他的歌聲已經停下來,再次拉起二泉映月,這已經是第三次。
哇,這怎麼可能!
一旁的少女瞪大眼睛,滿臉的不可思議。
如果剛才的琴聲,只是和她處於同一水平;但是此刻,已經到了她需要仰望的程度。
前者是“技”,無論把技術練到多麼精湛的水平,也只是停留在技巧的範疇。
而現在,已經觸控到“道”的邊緣,是她可望而不可即的存在。
近乎道矣,我也一定要達到這樣的境界,一定能的!
至於隨同黃鐘來的劇組成員,他們的感受沒有這麼強烈,只是覺得黃鐘的琴聲很特別,彷彿能撩動人的心絃,跟著一起奏響。

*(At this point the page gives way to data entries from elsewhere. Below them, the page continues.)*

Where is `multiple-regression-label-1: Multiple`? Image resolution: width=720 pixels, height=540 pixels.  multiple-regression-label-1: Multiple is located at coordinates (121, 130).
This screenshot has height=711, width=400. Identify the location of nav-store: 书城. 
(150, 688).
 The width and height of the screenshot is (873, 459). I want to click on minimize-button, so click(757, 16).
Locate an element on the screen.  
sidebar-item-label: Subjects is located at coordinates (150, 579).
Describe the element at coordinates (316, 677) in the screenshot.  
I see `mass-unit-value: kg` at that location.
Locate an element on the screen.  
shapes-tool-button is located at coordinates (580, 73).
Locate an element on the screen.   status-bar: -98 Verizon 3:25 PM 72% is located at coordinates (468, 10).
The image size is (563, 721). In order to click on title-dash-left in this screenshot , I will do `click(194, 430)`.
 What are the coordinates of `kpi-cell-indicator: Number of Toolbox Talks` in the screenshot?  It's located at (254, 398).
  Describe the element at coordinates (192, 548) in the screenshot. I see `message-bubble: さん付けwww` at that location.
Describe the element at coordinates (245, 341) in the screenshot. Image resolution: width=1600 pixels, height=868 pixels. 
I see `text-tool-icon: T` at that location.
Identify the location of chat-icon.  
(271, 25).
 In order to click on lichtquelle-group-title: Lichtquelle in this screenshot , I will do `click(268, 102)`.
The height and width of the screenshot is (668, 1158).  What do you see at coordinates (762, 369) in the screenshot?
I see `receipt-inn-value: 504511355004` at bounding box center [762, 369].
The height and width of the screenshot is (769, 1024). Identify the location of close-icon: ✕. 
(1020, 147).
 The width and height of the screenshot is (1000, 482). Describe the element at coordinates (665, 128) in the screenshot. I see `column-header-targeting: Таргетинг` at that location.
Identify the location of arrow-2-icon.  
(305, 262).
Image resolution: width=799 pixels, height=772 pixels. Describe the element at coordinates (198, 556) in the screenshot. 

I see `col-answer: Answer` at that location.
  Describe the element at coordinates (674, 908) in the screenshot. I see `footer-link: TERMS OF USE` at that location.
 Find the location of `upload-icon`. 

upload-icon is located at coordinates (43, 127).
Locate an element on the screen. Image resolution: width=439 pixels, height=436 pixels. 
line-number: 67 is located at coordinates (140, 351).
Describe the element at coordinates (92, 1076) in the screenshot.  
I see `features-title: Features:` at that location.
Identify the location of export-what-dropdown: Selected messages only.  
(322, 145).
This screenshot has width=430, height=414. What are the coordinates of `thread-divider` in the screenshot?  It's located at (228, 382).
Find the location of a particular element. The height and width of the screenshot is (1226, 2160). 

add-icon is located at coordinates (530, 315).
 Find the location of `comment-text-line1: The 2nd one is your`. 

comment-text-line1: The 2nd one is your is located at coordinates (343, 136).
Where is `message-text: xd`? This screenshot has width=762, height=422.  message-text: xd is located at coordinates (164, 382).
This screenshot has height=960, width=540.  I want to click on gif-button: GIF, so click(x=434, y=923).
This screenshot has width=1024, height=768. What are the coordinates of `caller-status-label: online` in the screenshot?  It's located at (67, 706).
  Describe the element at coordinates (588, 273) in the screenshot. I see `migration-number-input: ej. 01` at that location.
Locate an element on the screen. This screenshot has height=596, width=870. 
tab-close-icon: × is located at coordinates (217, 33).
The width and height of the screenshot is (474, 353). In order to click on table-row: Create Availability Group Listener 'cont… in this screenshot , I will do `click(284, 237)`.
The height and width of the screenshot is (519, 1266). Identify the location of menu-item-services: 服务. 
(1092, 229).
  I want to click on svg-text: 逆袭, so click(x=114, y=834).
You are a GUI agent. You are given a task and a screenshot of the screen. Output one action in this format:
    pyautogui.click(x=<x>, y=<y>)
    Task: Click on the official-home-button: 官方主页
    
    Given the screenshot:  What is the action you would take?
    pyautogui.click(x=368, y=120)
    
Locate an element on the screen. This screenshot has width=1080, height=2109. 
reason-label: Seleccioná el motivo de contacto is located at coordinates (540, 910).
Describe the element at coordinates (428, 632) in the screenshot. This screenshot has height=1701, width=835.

等到琴聲嫋嫋,漸不可聞,黃鐘依然閉著眼睛,身體一動不動,保持著拉琴的姿勢,彷彿整個人已經化作一具雕塑。
朱林有點擔心,輕步上前,卻被那少女搖手阻止。
少女滿眼羨慕地望著黃鐘,她就是為此而來,可惜她沒有悟到的東西,被眼前這個年輕人給悟到了。
感覺就好像被對方給搶走一樣,少女清澈的眼眸,因為委屈而變得霧濛濛的。
她解下身後的琴盒,輕輕靠在石凳邊上,然後悄然離去。